We thank the reviewer for the comments. As the discussion period is close to its end, we believe that we have addressed all of your questions, but please let us know if there are any remaining concerns.

审稿意见
7

This paper proposes to use Kt[#], a temporal counting logic, as a formalism for characterizing soft attention transformers. The paper also introduces C-RASP, a variant of RASP corresponding to Kt[#]. The paper proves that Kt[#] formulas can be compiled into transformers, fixed-precision transformers can be compiled into Kt[#], and it offers a tighter lower bound on expressiveness compared to the best prior result (that used a counting logic).

接收理由

  • This paper is written very clearly for the most part, and I enjoyed reading it.
  • I think Kt[#] could be a useful logic for thinking about softmax transformers. Kt[#] brings together several ideas from prior work: counting logics (used by Chiang et al., 2023; Merrill and Sabharwal, 2023) and temporal logics (used by Angluin et al., 2023; Barcelo ́ et al., 2024), and authors also connect it to RASP (Weiss et al., 2021). I find this to be a nice and intuitive formalism for thinking about transformers: temporal logics are a natural way of thinking about operations on strings, and incorporating counting makes them more expressive and better aligned with soft attention/hard averaging attention transformers.
  • I also appreciate that the paper provides explicit feed-forward constructions for the unary predicates in the logic. Compared to RASP/Tracr, this means all expressions can be compiled into a standard transformer, and it also makes it possible to give upper bounds on the number of layers.
  • The paper gives a tighter lower bound for soft attention transformers.

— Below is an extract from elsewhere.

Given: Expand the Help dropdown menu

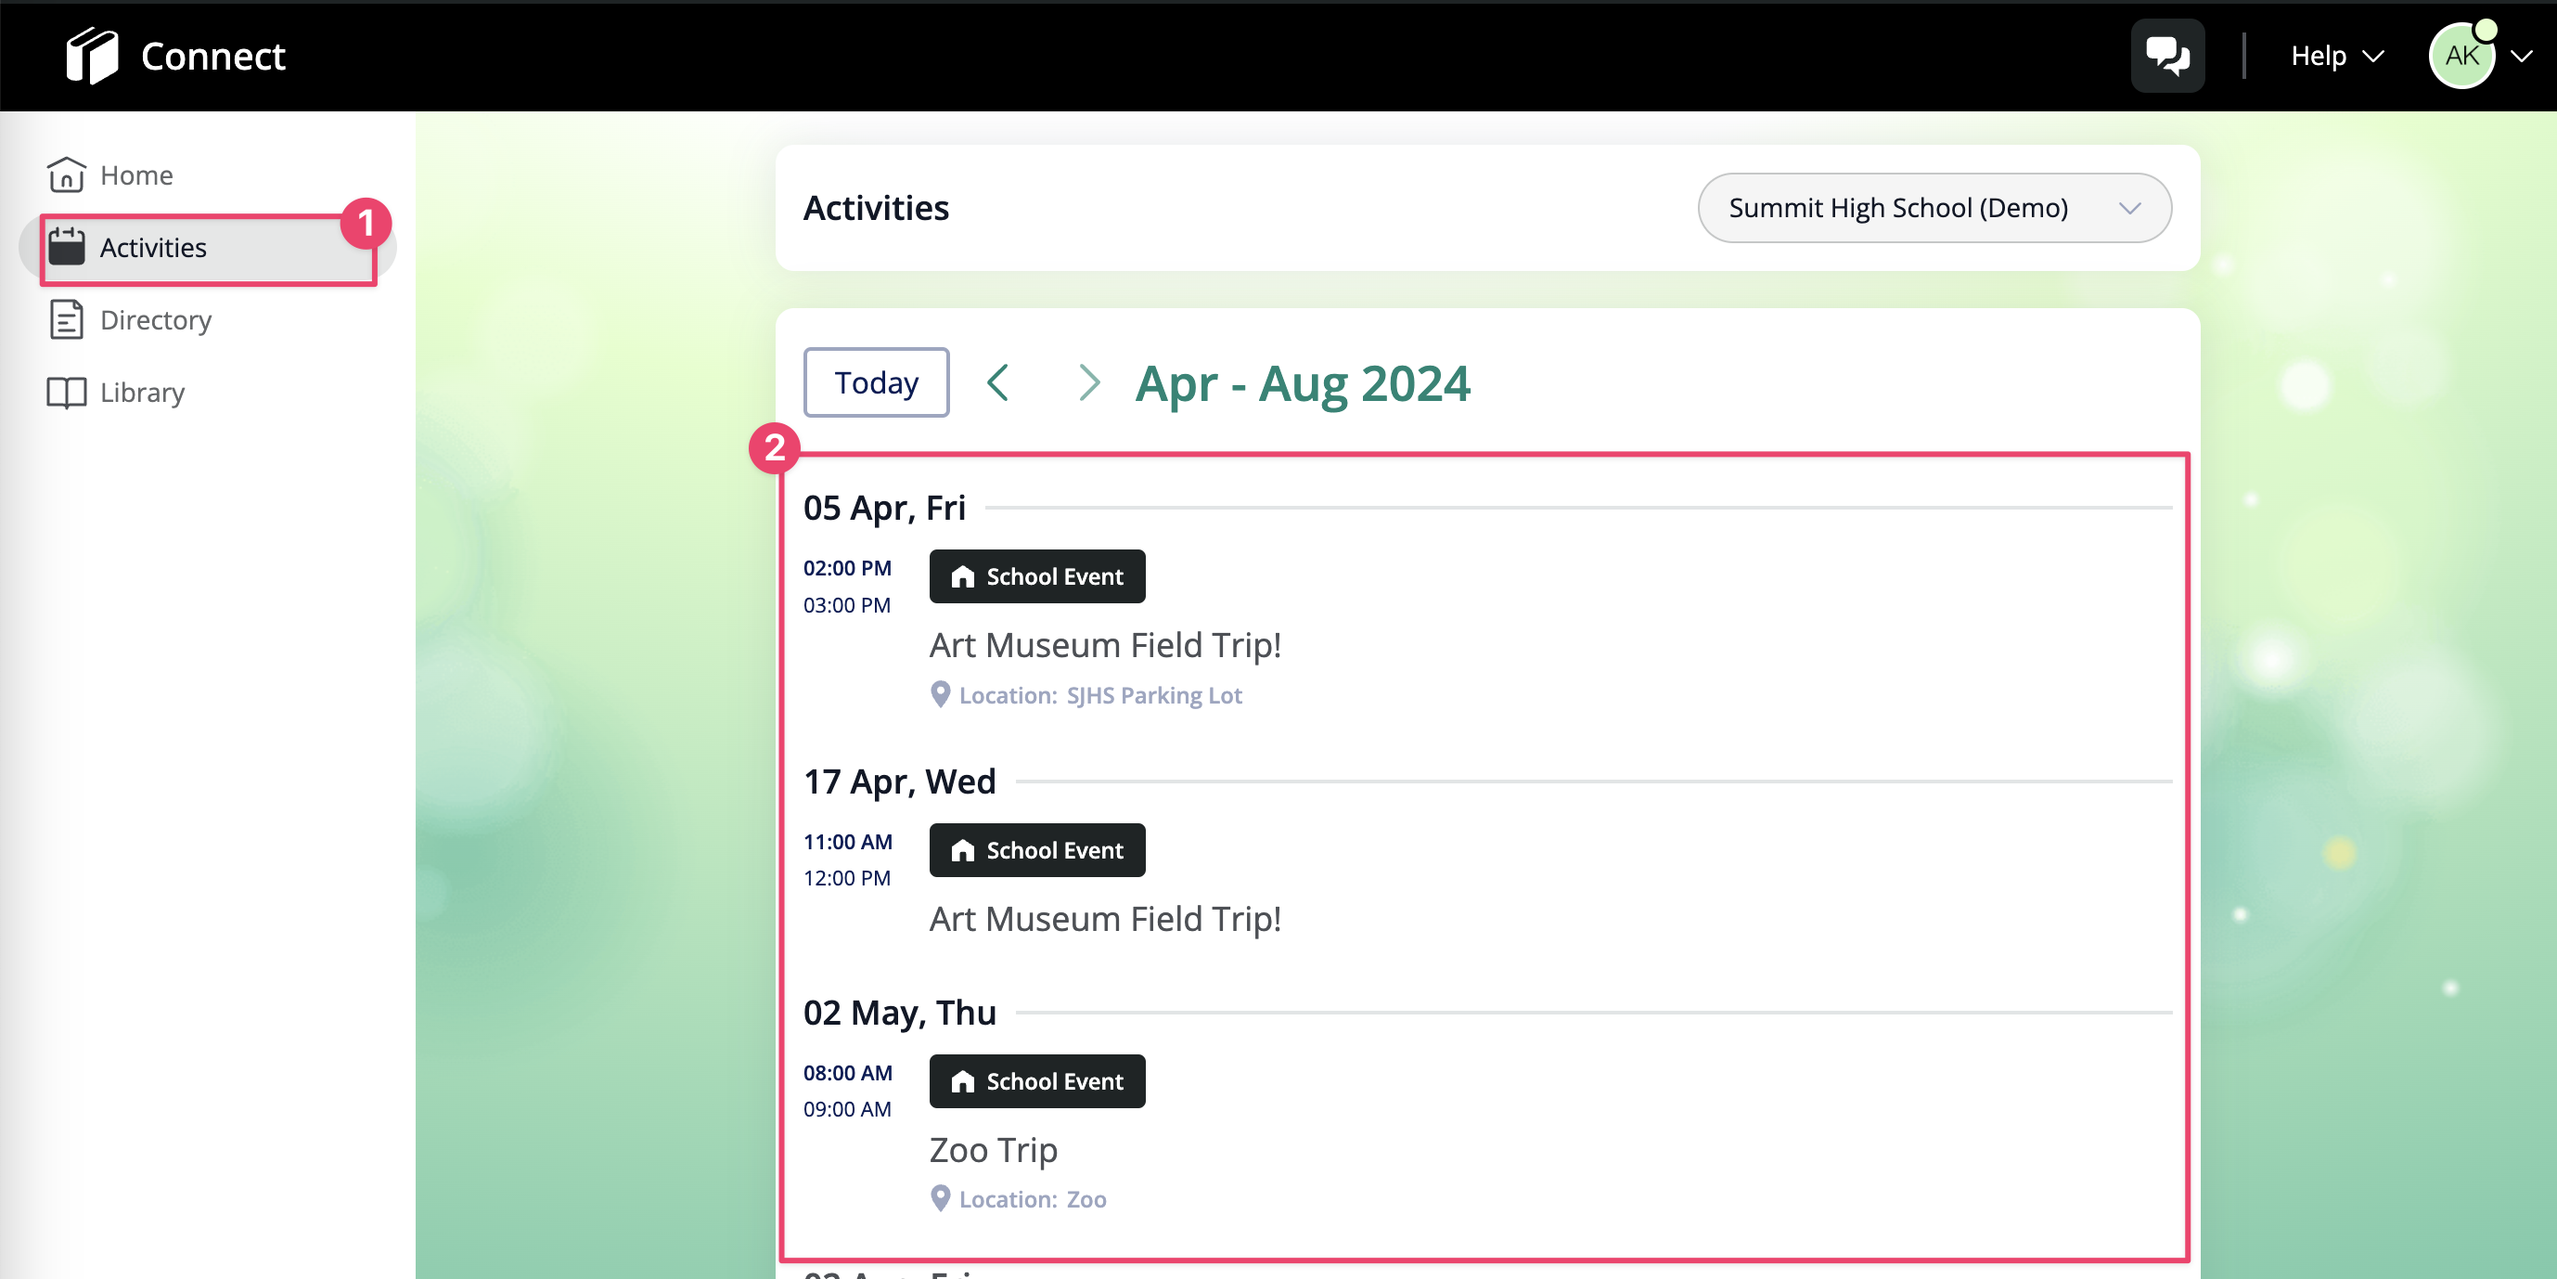Looking at the screenshot, I should click(2337, 56).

Overall, despite some reservations (see below), I think the paper is clearly written and introduces an interesting and potentially useful set of tools, and I would recommend accepting it.

拒绝理由

  • It's not entirely clear to me how much these results reveal about soft attention transformers in particular, as apposed to averaging hard attention transformers (AHATs). It seems that the translation from Kt[#] to transformers (section 5.3/appendix B.2) exclusively uses uniform attention. (So Kt[#] is not necessarily so useful as a language for thinking about soft attention transformers---for example, constructing transformers with soft but non-uniform attention patterns.) It does seem notable that that softmax transformers can be decompiled into Kt[#] expressions (but this is also true of FO[+]). I think it would be helpful to include some discussion about why Kt[#] is specifically useful for softmax transformers and not just AHATs.
  • The paper states that it derives a "much better lower-bound result," but I find it a little difficult to understand how much better it is. From what I understand, the main lower-bound result is that Kt[#] can define Dyck-1, but FO[+;MOD] cannot. It would be nice if there was a more general characterization of the lower-bound, or at least a more detailed discussion of how exactly this compares to expressivity results from prior work.
  • The paper might benefit from some more discussion of other formalisms in section 6, like first-order logic with majority quantifiers (Merrill and Sabharwal, 2023). In particular, Angluin et al. (2023) also introduce a RASP variant (Boolean RASP) for unique hard attention transformers, and prove that it recognizes exactly the star-free languages. I think it would be worthwhile to discuss the relationship between these results at greater length.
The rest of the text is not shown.